> [ОТРЫВОК]:
- - -
У нас в доме все были на виду. И все время кто-то пропадал. Сначала это было в раннем детстве, перед войной. Потом началась вторая, послевоенная волна. Отец в нее и попал. Он был в лагере в Грузии.
Его не отправили ни в Сибирь, ни на Север. Мама со мной на эту тему не говорила. Только повторяла все время: «Папа вернется». Мы отвозили передачи, но, конечно, никогда никаких свиданий.
Я помню, как меня стали бояться. В школе. Не ребята, а их родители.
Не то чтобы они запрещали со мной общаться, просто относились как-то с опаской. Меня жалели, совали какие-то бутерброды, но я чувствовал, как боялись моих приходов. Это меня убивало. Я перестал ходить к кому бы то ни было. Кроме Игоря Агладзе. В его семье меня принимали по-прежнему. Может быть, даже с подчеркнутым радушием.
Из школы-десятилетки при консерватории я перешел в училище, так как только там был класс композиции. Закончил его за год. Очень хотел поехать учиться в Москву. Но мама меня не отпускала. Она настояла на том, чтобы я был поближе, и я поступил в Ереванскую консерваторию. Там мне было трудно. Меня приняли плохо – я считался армянином второго сорта, не ереванским, плохо говорил по-армянски, писал как бы не армянскую музыку. Тогда был всплеск национального самосознания. Кстати, не только в Армении. Но в Тбилиси, так как я не был грузином, не имело значения, какую музыку я пишу. А здесь мне впервые пришлось задуматься о том, кто же я такой, к какой национальности принадлежу. В школьные годы мы не имели понятия, кто есть кто, кто из нас русский, кто грузин, кто еврей.
Конечно, я знал, что я армянин. Но моя мать была из богатой тбилисской семьи, которую в городе хорошо знали, отец родился в Карабахе и позже переехал в Тифлис. И никого это не интересовало. Это не служило препятствием к дружбе, общению… Даже шпана у нас была интернациональной. Город делился как бы на две части. По правую сторону реки – Сололаки, где я жил. По другую сторону реки, там, где Плехановский проспект, – это уже другая часть. Так вот была знаменитая плехановская шпана. Предводителем плехановской шпаны был Володя Бураковский – ныне знаменитый кардиохирург, академик. Кстати, вместе с другим будущим академиком – Женей Примаковым.
А в Ереване мне было грустно, одиноко. Розовый красивый город меня не принял. Я привык к дому, а здесь впервые попал в общежитие. Прожил там всего два года. Историческая родина оставила меня равнодушным, голос крови во мне не заговорил. Я вернулся в Тбилиси, чтобы уехать.
- - -
> [ВЫДЕРЖКА ИЗ ДАННЫХ]:
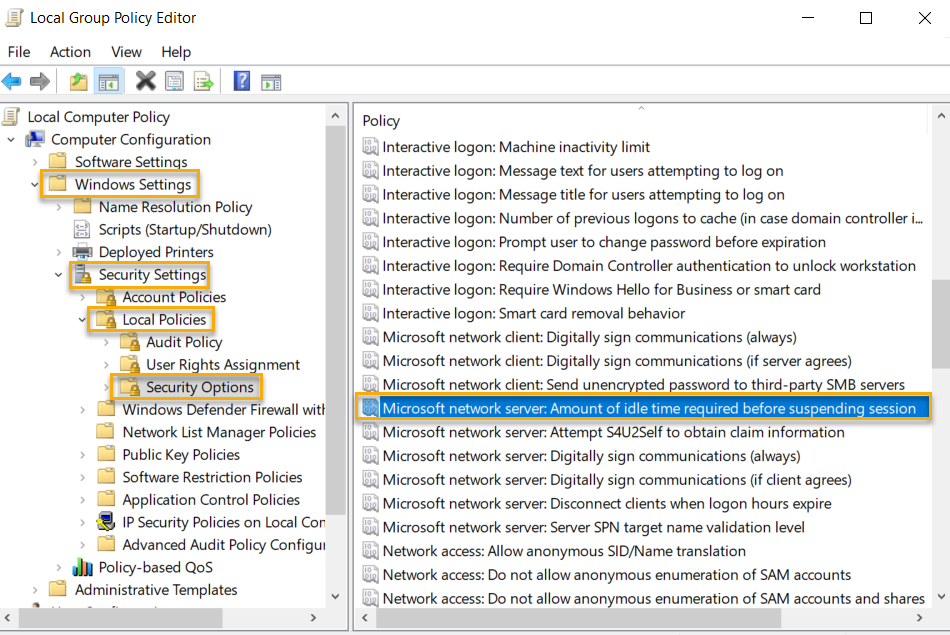Toggle the Show/Hide Console Tree icon
The width and height of the screenshot is (950, 635).
pyautogui.click(x=108, y=81)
- - -
> [ЗАДАЧИ]:
- a) Перечислите всех людей, которых отрывок называет по имени.
- b) Почему, согласно отрывку, рассказчик перешел из школы-десятилетки в училище?
- c) Продолжите отрывок воспоминаний о жизни в Тбилиси и Ереване, начиная сразу после его последней фразы.

> [ОТВЕТЫ К УПРАЖНЕНИЯМ]:
- a) Игорь Агладзе, Володя Бураковский, Женя Примаков.

- b) Только в училище был класс композиции.

- c)
В Москве я никого и ничего не знал. Подал документы в Институт имени Гнесиных. Мне выделили какой-то класс, я стал там заниматься, готовиться к экзаменам. Как-то сижу играю, вдруг приоткрывается дверь и появляется голова. Я продолжаю играть. Дверь закрывается, а потом вновь просовывается та же самая голова и с любопытством на меня смотрит. Я не обращаю внимания. Когда голова появилась в третий раз, я, не выдержав, сказал: «Не мешайте, немедленно закройте дверь». Голова исчезла и больше не появлялась. На другой день – экзамен по специальности. Оказалось, что голова принадлежала ректору института Муромцеву. Я был в ужасе.
Народу – тьма. Конкурс – двадцать восемь человек на четыре места. Ходят по коридору и рассказывают друг другу, кто с чем поступает. Кто-то с оперой «Белая береза», кто-то с симфонией, кто-то еще с чем-то грандиозным. А я?
С романсами и фортепианными пьесами! Балеты, которые у меня были, я не привез. То, что сочинил в Ереване, тоже не захватил. Через каждые три-четыре месяца моя музыка начинала вызывать у меня отвращение. Она казалась мне неинтересной, скучной, бессмысленной. Поэтому я и поступал с шестью романсами на сонеты Шекспира и сборником фортепианных пьес. Я сыграл, спел, настроение – кошмар. Экзамен закончился, всех вызвали в класс и стали объявлять результаты.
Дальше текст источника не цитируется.